▶ TASK 1
From the records below, extract every line that contains the string "target".

The Mo 3d core level spectra (Figure 4, left) of both ce‐MoS₂ and Ph‐MoS₂ displayed two dominant peaks and a small shoulder at higher binding energy, which can be fitted with four sets of doublet associated with Mo 3d_3/2 and Mo 3d_5/2 of 2H‐MoS₂ (green), 1T‐MoS₂ (blue), MoO₃ (purple), and MoO₂ (red). The presence of 1T‐phase in ce‐MoS₂ and Ph‐MoS₂ demonstrates that the 1T‐phase was partially preserved after defect engineering. We note that our previous investigations have proved that freshly prepared ce‐MoS₂ contains over 70 % of 1T‐phase in contrast to the large content of 2H‐phase in ce‐MoS₂ (see Table S1 for the 1T/2H ratios in ce‐MoS₂ and Ph‐MoS₂).40 We attribute this discrepancy to aging effects during the sample shipping and storage that are known to result in a conversion of the metastable 1T polytype to the 2H polytype.40 In comparison, the phase transformation from 1T to 2H was decelerated in the defect‐engineered sample, which is indicated by a larger relative portion of the 1T‐phase in Ph‐MoS₂. Most interestingly, the Mo 3d core level spectrum of Ph‐MoS₂ shifted slightly towards the lower binding energy compared to that of ce‐MoS₂, which is indicative of a mild rise of electron density around Mo in Ph‐MoS₂. Similar shifts in XPS spectra have been demonstrated in n‐doped MoS₂ systems.35 We note that modifying ce‐MoS₂ using thiophenol‐based Lewis bases is expected to induce n‐doping of the MoS₂ matrix.

Figure 4.

XPS core level spectra of Mo 3d and S 2p for ce‐MoS₂ (top) and Ph‐MoS₂ (bottom). The core level spectra show the presence of both 1T and 2H polytype of MoS₂ in both ce‐MoS₂ and Ph‐MoS₂. The 1T content is smaller than expected which we attribute to aging effects.

The S 2p core level spectrum of ce‐MoS₂ (Figure 4, right) was fitted into three sets of doublets: the predominant doublet at 163.4 and 162.3 eV is assigned to the S 2p_1/2 and S 2p_3/2 of MoS₂; the doublet at higher binding energy to edges or electron‐poor S species and the doublet at lower binding energy to electron‐rich S species of the 1T polytype arising from the chemical exfoliation process. The S 2p core level spectrum of Ph‐MoS₂ can also be fitted with three types of S components in analogy to bare ce‐MoS₂. Compared to ce‐MoS₂, the relative intensity of the electron‐poor S species decreased slightly in Ph‐MoS₂, which could be a manifestation of the chemical modification with thiophenol. However, we note that there are rather large degrees of freedom in fitting the S 2p core level spectra. Most importantly, the signals originating from free thiophenol and disulfide (normally at 164 and 165 eV)28, 29 were not detected in Ph‐MoS₂, indicating that no physisorbed thiophenol monomers or dimers are present. ¹H NMR (400 MHz, CD₃OD) spectrum of Ph‐MoS₂ (Figure S5) further verified the absence of free thiophenol or disulfide in the Ph‐MoS₂ sample after purification.

▶ RECORDS FOR THIS TASK
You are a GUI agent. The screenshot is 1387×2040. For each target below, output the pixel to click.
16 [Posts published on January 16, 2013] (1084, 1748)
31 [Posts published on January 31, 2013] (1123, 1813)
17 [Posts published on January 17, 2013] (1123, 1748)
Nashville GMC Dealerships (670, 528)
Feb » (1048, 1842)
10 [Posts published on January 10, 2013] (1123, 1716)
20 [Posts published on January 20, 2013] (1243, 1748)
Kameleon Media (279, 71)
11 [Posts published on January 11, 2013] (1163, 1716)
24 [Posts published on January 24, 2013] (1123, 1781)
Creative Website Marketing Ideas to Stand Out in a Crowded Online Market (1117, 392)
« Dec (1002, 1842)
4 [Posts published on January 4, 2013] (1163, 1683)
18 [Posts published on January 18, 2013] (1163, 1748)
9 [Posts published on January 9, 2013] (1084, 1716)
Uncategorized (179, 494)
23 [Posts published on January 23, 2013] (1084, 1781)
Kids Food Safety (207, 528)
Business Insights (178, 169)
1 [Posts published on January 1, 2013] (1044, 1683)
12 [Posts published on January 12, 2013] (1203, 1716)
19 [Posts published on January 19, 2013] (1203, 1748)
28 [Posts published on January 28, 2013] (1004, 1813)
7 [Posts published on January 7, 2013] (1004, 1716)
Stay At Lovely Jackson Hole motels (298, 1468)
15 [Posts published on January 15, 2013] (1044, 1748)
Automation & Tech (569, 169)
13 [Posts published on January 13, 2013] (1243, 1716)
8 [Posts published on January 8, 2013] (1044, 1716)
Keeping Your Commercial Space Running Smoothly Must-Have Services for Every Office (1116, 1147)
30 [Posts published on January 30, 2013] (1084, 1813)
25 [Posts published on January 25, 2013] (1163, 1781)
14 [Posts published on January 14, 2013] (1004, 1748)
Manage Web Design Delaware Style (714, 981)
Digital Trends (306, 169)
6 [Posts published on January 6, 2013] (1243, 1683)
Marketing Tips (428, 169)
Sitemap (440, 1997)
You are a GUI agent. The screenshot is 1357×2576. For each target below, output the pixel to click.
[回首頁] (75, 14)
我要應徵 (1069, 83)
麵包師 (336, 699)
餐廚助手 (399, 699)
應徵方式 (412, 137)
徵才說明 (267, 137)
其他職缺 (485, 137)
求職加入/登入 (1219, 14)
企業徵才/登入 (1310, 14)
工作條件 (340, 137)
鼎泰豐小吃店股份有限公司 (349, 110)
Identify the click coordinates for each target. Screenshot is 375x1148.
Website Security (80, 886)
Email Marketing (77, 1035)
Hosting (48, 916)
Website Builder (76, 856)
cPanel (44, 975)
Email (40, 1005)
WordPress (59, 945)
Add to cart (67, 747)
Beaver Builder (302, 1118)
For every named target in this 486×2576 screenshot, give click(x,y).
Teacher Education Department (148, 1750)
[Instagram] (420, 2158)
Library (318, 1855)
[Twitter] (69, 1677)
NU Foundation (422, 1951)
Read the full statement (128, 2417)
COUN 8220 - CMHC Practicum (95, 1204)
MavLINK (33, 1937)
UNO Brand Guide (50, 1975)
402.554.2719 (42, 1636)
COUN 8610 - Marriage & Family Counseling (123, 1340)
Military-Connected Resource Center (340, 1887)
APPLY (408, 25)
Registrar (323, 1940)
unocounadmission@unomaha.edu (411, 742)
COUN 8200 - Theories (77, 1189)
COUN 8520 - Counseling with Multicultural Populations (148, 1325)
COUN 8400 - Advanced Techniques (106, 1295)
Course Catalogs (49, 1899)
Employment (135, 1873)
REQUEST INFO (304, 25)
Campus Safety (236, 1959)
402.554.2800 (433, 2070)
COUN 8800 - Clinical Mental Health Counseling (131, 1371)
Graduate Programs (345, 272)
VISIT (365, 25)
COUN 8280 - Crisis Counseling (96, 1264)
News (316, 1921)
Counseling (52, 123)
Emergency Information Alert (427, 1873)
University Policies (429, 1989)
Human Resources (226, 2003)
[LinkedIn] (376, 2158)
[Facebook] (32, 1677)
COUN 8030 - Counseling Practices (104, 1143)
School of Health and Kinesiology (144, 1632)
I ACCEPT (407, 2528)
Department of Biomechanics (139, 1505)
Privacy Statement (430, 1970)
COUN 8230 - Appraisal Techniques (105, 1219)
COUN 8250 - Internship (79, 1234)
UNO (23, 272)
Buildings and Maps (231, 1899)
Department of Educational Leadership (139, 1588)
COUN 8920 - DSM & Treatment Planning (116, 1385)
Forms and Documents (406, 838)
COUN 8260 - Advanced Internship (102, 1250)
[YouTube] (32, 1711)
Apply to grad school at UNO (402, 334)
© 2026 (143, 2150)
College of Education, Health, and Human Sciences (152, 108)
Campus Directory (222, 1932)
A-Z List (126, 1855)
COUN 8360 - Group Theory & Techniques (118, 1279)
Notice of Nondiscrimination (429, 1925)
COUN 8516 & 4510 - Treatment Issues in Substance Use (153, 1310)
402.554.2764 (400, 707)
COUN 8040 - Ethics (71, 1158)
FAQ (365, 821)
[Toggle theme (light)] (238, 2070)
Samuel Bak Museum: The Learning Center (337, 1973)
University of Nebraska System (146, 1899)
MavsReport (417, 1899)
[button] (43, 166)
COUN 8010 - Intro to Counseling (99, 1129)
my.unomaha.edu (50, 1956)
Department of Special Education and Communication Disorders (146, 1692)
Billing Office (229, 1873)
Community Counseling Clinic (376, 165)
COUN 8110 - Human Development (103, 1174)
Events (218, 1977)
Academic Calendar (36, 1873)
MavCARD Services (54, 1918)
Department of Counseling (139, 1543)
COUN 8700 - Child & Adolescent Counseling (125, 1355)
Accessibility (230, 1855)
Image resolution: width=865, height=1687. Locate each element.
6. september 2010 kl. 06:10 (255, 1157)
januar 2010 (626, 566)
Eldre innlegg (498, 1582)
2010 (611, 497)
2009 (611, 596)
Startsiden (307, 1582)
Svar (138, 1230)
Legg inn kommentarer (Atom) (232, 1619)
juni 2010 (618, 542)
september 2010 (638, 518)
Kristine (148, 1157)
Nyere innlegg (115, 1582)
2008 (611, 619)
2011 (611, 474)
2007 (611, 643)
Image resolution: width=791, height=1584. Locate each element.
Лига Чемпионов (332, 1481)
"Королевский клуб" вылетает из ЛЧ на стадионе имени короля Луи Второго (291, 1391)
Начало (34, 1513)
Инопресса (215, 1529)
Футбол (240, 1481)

▶ TASK 2
Pick up the passage on the XPS spectra of ce‐MoS₂ and Ph‐MoS₂ after its last sentence and write what follows.

▶ OUTPUT 1
You are a GUI agent. The screenshot is 1387×2040. For each target below, output the pixel to click.
You are a GUI agent. The screenshot is 1357×2576. For each target below, output the pixel to click.
Identify the click coordinates for each target. Screenshot is 375x1148.
For every named target in this 486×2576 screenshot, give click(x,y).

▶ OUTPUT 2
Collectively, the TGA‐MS and XPS analysis demonstrated the presence of functional groups in Ph‐MoS₂. The XPS and NMR experiments confirmed the absence of free thiophenol and corresponding dimers in Ph‐MoS₂. Importantly, these functional groups did not change the bonding state of S atoms, instead, they affected the bonding environment of Mo atoms. These results verify the successful modification of MoS₂ nanosheets with thiophenol and the functional groups were likely bonded to the unsaturated Mo atoms at SVs instead of the surface S atoms.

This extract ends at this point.